## Tasks
[A] Repeat the part of the Mosquito Lake walleye thread starting at "## jetdrivr (Sep" and ending at "lunch as well!".
[B] Answer these questions from the Mosquito Lake walleye thread:
(i) In what depth of water does Karl Wolf like to cast or troll stick baits?
(ii) What did jetdrivr troll crawler harnesses on during the day?
(iii) What pound test of mono does allwayzfishin recommend for the spinning rod?
[C] Write the next part of the Mosquito Lake walleye thread, picking up from its final line.

## Text shown
>>>>>

# Skeeter July 5 thru 10 Looking for Walleyes



## atbc66 (Apr 8, 2015)

We are going to camp and fish for 4 days ( July 5 thru 10) on Mosquito Lake . Does anybody have any suggestions on methods we should fish for the walleyes during thous dates and what part of the lake we should focus on for the walleyes........i.e. depths, etc 
Any information would be appreciated....thanks.


----------



## bountyhunter (Apr 28, 2004)

sleep in the day fish the edges of weeds at night. take lot bug spray.


----------



## Karl Wolf (Apr 26, 2020)

I agree with bounty,dont even fish during the day,night time eyes can be really productive during july and August. I like to cast/troll stick baits 10-15' foot of water,just outside of picking up weeds.
Slower the better.


----------



## atbc66 (Apr 8, 2015)

bountyhunter said:


> sleep in the day fish the edges of weeds at night. take lot bug spray.


Thanks.....


----------



## jetdrivr (Sep 22, 2004)

In past years, I have had success with above techniques as well as trolling crawler harnesses on bottom bouncers in the 15'-18' range during the day. There are a ton of crappies, bluegills and perch in the lake. You will spend a lot of time weeding thru the panfish looking for walleyes with that method. Plus side...there is some decent size to a lot of them and they make a tasty shore lunch as well!


----------



## allwayzfishin (Apr 30, 2008)

Move along the deep basins at 2-3mph and look for the big marks sitting just about 4ft off bottom. Have a medium action spinning rod with 10lb mono a barrel swivel then 2ft of mono and then a small clip. Pitch a #5 or #7 Rapala jiggin rap over the side and left it hit bottom. Give it small 12” rips, and if you need to go in reverse to stay on the fish, do it. You’ll catch walleye in the hot baking sun mid day!


----------



## bigbass201 (Oct 26, 2015)

I didn't see anyone bringing in eyes at the boat ramps this morning. Some bluegill, perch, and crappie being caught from shore. The mosquito's in the area have been pretty bad once the sun goes down. Here's some local pictures around the lake this morning.

https://www.tapatalk.com/groups/fishtalkfishingreports/mosquito-creek-fishing-report-t13761.html


----------



## atbc66 (Apr 8, 2015)

<<<<<

## Raw records
>>>>>

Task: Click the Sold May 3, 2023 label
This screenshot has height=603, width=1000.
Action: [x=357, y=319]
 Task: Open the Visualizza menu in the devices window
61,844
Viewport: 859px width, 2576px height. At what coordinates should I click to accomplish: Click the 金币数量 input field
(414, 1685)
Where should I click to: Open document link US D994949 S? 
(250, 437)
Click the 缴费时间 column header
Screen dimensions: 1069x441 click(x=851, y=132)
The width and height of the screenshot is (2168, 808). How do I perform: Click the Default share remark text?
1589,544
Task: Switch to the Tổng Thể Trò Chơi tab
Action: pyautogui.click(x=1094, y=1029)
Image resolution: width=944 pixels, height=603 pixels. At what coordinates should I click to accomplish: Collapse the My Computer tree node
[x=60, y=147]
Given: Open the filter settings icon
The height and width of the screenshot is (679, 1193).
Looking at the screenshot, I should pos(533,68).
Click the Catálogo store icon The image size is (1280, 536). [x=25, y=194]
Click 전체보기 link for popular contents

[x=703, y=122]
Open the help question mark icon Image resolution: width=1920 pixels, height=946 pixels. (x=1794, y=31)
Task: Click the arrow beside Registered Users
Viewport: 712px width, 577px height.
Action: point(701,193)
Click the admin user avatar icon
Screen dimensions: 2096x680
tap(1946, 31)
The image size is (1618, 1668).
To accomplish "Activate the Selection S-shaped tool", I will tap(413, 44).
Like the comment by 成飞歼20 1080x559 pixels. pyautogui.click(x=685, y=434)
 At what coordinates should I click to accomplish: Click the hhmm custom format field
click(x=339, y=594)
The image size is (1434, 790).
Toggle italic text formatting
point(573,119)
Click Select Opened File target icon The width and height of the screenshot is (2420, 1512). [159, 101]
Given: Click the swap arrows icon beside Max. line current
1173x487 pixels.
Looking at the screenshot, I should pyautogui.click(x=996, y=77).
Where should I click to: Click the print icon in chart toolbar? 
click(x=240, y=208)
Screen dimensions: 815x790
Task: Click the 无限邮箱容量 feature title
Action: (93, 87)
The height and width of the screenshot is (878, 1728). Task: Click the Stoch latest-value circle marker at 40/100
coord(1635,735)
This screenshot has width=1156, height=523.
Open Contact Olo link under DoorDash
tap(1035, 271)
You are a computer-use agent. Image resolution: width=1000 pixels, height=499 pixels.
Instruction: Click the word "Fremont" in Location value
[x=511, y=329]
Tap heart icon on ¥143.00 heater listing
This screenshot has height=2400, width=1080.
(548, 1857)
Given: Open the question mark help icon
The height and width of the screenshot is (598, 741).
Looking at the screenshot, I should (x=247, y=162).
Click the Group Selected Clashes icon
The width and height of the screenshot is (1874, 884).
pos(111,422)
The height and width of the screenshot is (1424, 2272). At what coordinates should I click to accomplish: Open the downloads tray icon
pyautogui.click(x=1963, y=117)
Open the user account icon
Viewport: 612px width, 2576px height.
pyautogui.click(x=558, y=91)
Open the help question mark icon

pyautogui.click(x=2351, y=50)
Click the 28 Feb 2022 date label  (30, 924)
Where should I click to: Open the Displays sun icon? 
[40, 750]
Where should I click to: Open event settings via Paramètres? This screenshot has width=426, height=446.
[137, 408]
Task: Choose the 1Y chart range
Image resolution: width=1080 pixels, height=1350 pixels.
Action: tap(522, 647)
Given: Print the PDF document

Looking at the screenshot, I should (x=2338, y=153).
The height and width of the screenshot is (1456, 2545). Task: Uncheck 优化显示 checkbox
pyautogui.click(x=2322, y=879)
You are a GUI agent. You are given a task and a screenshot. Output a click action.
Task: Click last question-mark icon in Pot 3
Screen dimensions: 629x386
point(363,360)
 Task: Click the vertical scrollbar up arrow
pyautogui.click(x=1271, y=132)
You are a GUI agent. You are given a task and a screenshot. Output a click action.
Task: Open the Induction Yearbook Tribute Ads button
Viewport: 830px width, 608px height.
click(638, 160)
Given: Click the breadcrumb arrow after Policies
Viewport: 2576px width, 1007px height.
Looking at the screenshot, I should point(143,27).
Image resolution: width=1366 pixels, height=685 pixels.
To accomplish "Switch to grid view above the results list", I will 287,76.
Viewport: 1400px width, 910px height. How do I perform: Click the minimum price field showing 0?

<<<<<

## Results of the exercise
[A]
## jetdrivr (Sep 22, 2004)

In past years, I have had success with above techniques as well as trolling crawler harnesses on bottom bouncers in the 15'-18' range during the day. There are a ton of crappies, bluegills and perch in the lake. You will spend a lot of time weeding thru the panfish looking for walleyes with that method. Plus side...there is some decent size to a lot of them and they make a tasty shore lunch as well!

[B]
(i) 10-15 feet
(ii) Bottom bouncers
(iii) 10lb

[C]
jetdrivr said:


> In past years, I have had success with above techniques as well as trolling crawler harnesses on bottom bouncers in the 15'-18' range during the day. There are a ton of crappies, bluegills and perch in the lake. You will spend a lot of time weeding thru the panfish looking for walleyes with that method. Plus side...there is some decent size to a lot of them and they make a tasty shore lunch as well!





bigbass201 said:


> I didn't see anyone bringing in eyes at the boat ramps this morning. Some bluegill, perch, and crappie being caught from shore. The mosquito's in the area have been pretty bad once the sun goes down. Here's some local pictures around the lake this morning.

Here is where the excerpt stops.